From this point of view thus taken up, much contained in this work may be now more correctly understood. From it, first of all, the necessity of the examples, at least for a living composition like that of Plato's, becomes

evident, and these examples could only be either completely or as good as completely finished speeches. Whence the propriety of their position before the theoretical part, and the necessity of a fiction for the purpose of introducing them, naturally follows. But in order to facilitate the comparison, Plato needed an example of the common illogical method no less than one of his own, and after the last again he was obliged to accomplish ends of an opposite nature if he wished to shew the influence of the peculiar tendency of that period upon the whole discussion, and at the same time to produce that logical semblance which leads unobserved from one contradiction to another. On this account, therefore, no one, we conceive, would wish to overlook the first of the two Socratic speeches from a preference for the second, as it is only by the most accurate comparison that both can be understood aright. Thus the entirely different tone of each, according to its purpose, will become evident.
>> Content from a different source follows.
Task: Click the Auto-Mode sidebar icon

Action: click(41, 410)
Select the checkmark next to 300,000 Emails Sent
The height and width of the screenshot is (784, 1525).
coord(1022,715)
For in the one we have the pervading direction of the speech to the understanding and to sober worldly-mindedness, the expression moreover, notwithstanding all the rhythmical accumulation of words, preserved transparent and cold— thus it indisputably is that a mind must be treated which it is intended to lead to a contempt of passion by directing its views to a late future; in the other, on the contrary, we have the inspired tone, the exaltation of beauty to an equal rank with the highest moral ideas, and its close connection with the Eternal and Infinite; the manner moreover in which indulgence is demanded for the sensuous system, without however concealing that it is only indulgence; thus it is that with indulgence to the imagination a young and noble mind must be wrought upon, which, like that of a growing Hellenic boy, springs

fresh out of the school of the poetic art. Truly it could not easily be better proved than is done by this collocation, how necessary on every occasion it is to consider in what way a given mind can be influenced to a given object. In like manner from this point of view it will appear natural that these examples should be taken from a subject appertaining to Philosophy, because in a subject of this description Plato found himself most on his own peculiar ground, and because this was at the same time necessary, in order as well to verify, practically, as it were, the theory of the extension of the Art of Speaking beyond the circle of political and civil affairs, as to suggest a fitting rule for comparison between that more narrow province, and this the more extended, the sphere of the production of splendid philosophical works. Now if Plato had determined to start from an example actually given, and that example one which had already submitted to the laws of rhetoric, it will not be risking too much as to the range of his knowledge and reading at that time, to say, that his choice must have been extremely limited. For except the declamations of the Sophist, which were indeed works so unsound that for Plato with such views and principles to place himself in comparison with them would have been productive of no honour, and which moreover, as soon as Rhetoric and Sophistry began to separate, lost their consequence more and more from that point of view, there could be little else for him to choose but these erotic rhetorical essays of Lysias, who moreover, from possessing to a certain degree fundamental principles, was a more worthy opponent than ever an orator out of the poeticising school of Gorgias.